Written by Jerred Ziegler.
Picture walking into a conference room and with the push of a button, everything sets itself – blinds close, lights dim and Skype is up and running. The Internet of Things (IoT) is making this possible, connecting autonomous objects to the Internet and to each other. Losant in Cincinnati, Ohio, is at the forefront of the IoT movement, building cloud-based solutions that connect the objects and devices a company relies on to run smoothly, so that everyday tasks can be completed automatically and efficiently.
The Losant platform solves connectivity issues in diverse ways, depending on the needs of the individual company. The software can help healthcare providers use real-time data from connected medical devices to make decisions about patient care. It allows retailers to instantly track goods to ensure on-shelf availability. And it helps manufacturers automate their processes and predict maintenance and repair issues before they arise.
“Virtually anything can be connected to the Losant platform,” said Charlie Key, co-founder and CEO of Losant. “One customer uses it to track forklifts in a warehouse so they know exactly how they are moving. Other customers use the platform to set up conference rooms to their preprogrammed preferences as soon as they come through the door.”
Key and his co-founders Brandon Cannaday and Michael Kuehl have been working together for more than a decade to build software solutions for businesses. Their previous startup, Modulus, helped developers deploy and scale their apps while tracking activity and performance. After selling Modulus to Progress Software Corp., they began a new venture, shifting their focus to IoT and creating Losant to help companies integrate solutions that worked specifically for their needs.
The company received an investment from CincyTech, a southwest partner of Ohio Third Frontier, which Key says gave them the ability to quickly move the technology forward in a competitive marketplace. Losant’s co-founders were chosen to attend the Techstars IoT program in New York City, a 90-day intense accelerator that offers mentorship from executives at corporations like Verizon and Bosch. They also attended FounderCon in Cincinnati, Techstars’ annual gathering of its startups, where they spent three days meeting with potential investors and customers.

▶ Exercise goal:
Copy the whole text about Losant and the Internet of Things word for word. The records are separate material and have no connection to the text.

Dataset entries
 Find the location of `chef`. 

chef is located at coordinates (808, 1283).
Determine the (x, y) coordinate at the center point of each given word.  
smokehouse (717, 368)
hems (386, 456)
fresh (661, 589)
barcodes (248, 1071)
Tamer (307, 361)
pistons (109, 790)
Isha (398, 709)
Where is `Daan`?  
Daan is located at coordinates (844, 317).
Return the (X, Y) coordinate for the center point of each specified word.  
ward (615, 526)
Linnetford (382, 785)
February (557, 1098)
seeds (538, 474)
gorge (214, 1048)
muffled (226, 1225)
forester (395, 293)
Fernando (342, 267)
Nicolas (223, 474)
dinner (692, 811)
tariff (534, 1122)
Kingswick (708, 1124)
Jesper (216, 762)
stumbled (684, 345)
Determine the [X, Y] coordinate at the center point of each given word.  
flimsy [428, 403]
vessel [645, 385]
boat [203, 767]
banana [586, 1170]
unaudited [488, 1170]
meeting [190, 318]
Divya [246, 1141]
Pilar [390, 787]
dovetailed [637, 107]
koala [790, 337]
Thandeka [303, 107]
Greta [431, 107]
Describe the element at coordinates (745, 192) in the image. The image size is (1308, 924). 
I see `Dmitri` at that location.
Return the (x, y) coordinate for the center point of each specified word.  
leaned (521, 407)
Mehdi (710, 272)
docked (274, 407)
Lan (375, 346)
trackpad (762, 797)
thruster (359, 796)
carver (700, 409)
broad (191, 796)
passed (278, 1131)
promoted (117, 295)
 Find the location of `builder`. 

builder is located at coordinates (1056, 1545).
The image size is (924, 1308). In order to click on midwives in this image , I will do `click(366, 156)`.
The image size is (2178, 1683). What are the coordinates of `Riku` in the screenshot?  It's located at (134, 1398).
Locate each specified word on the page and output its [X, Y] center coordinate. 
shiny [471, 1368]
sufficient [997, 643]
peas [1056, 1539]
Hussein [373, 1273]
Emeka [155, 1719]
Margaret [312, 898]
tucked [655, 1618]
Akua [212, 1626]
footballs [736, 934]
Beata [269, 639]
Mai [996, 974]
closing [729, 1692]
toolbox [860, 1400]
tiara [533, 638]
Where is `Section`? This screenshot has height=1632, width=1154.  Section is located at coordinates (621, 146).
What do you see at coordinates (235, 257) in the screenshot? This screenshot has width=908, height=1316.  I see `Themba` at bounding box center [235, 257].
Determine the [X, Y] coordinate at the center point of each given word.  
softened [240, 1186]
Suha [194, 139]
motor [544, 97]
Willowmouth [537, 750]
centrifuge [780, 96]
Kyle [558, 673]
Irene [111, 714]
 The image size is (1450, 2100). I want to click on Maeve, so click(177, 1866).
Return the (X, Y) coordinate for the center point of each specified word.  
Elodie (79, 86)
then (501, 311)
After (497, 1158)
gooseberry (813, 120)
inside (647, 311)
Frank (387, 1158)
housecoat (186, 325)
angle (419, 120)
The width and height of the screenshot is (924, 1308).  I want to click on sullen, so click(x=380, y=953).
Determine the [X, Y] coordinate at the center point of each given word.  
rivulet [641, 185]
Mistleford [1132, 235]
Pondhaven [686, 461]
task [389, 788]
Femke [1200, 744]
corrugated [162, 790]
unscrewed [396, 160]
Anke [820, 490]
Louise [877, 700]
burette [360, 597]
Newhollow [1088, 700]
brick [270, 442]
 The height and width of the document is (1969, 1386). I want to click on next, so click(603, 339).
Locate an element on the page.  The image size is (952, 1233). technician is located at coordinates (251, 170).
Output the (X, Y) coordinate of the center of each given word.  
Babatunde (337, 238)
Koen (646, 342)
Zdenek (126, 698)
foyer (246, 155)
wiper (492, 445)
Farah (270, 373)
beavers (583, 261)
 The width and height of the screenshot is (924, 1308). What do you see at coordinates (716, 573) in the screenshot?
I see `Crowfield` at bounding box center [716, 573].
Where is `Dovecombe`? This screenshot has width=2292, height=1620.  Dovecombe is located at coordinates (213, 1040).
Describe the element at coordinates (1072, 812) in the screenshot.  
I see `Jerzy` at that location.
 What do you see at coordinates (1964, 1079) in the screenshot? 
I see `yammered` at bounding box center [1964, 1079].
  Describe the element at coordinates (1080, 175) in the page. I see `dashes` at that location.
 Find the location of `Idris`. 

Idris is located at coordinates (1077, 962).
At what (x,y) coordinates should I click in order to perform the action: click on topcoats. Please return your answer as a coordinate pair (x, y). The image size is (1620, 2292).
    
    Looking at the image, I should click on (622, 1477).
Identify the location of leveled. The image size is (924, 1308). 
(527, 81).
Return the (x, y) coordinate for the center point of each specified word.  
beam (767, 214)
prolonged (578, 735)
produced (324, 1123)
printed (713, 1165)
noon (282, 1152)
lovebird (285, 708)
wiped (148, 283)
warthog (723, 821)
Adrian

▶ Result for this exercise:
Written by Jerred Ziegler.
Picture walking into a conference room and with the push of a button, everything sets itself – blinds close, lights dim and Skype is up and running. The Internet of Things (IoT) is making this possible, connecting autonomous objects to the Internet and to each other. Losant in Cincinnati, Ohio, is at the forefront of the IoT movement, building cloud-based solutions that connect the objects and devices a company relies on to run smoothly, so that everyday tasks can be completed automatically and efficiently.
The Losant platform solves connectivity issues in diverse ways, depending on the needs of the individual company. The software can help healthcare providers use real-time data from connected medical devices to make decisions about patient care. It allows retailers to instantly track goods to ensure on-shelf availability. And it helps manufacturers automate their processes and predict maintenance and repair issues before they arise.
“Virtually anything can be connected to the Losant platform,” said Charlie Key, co-founder and CEO of Losant. “One customer uses it to track forklifts in a warehouse so they know exactly how they are moving. Other customers use the platform to set up conference rooms to their preprogrammed preferences as soon as they come through the door.”
Key and his co-founders Brandon Cannaday and Michael Kuehl have been working together for more than a decade to build software solutions for businesses. Their previous startup, Modulus, helped developers deploy and scale their apps while tracking activity and performance. After selling Modulus to Progress Software Corp., they began a new venture, shifting their focus to IoT and creating Losant to help companies integrate solutions that worked specifically for their needs.
The company received an investment from CincyTech, a southwest partner of Ohio Third Frontier, which Key says gave them the ability to quickly move the technology forward in a competitive marketplace. Losant’s co-founders were chosen to attend the Techstars IoT program in New York City, a 90-day intense accelerator that offers mentorship from executives at corporations like Verizon and Bosch. They also attended FounderCon in Cincinnati, Techstars’ annual gathering of its startups, where they spent three days meeting with potential investors and customers.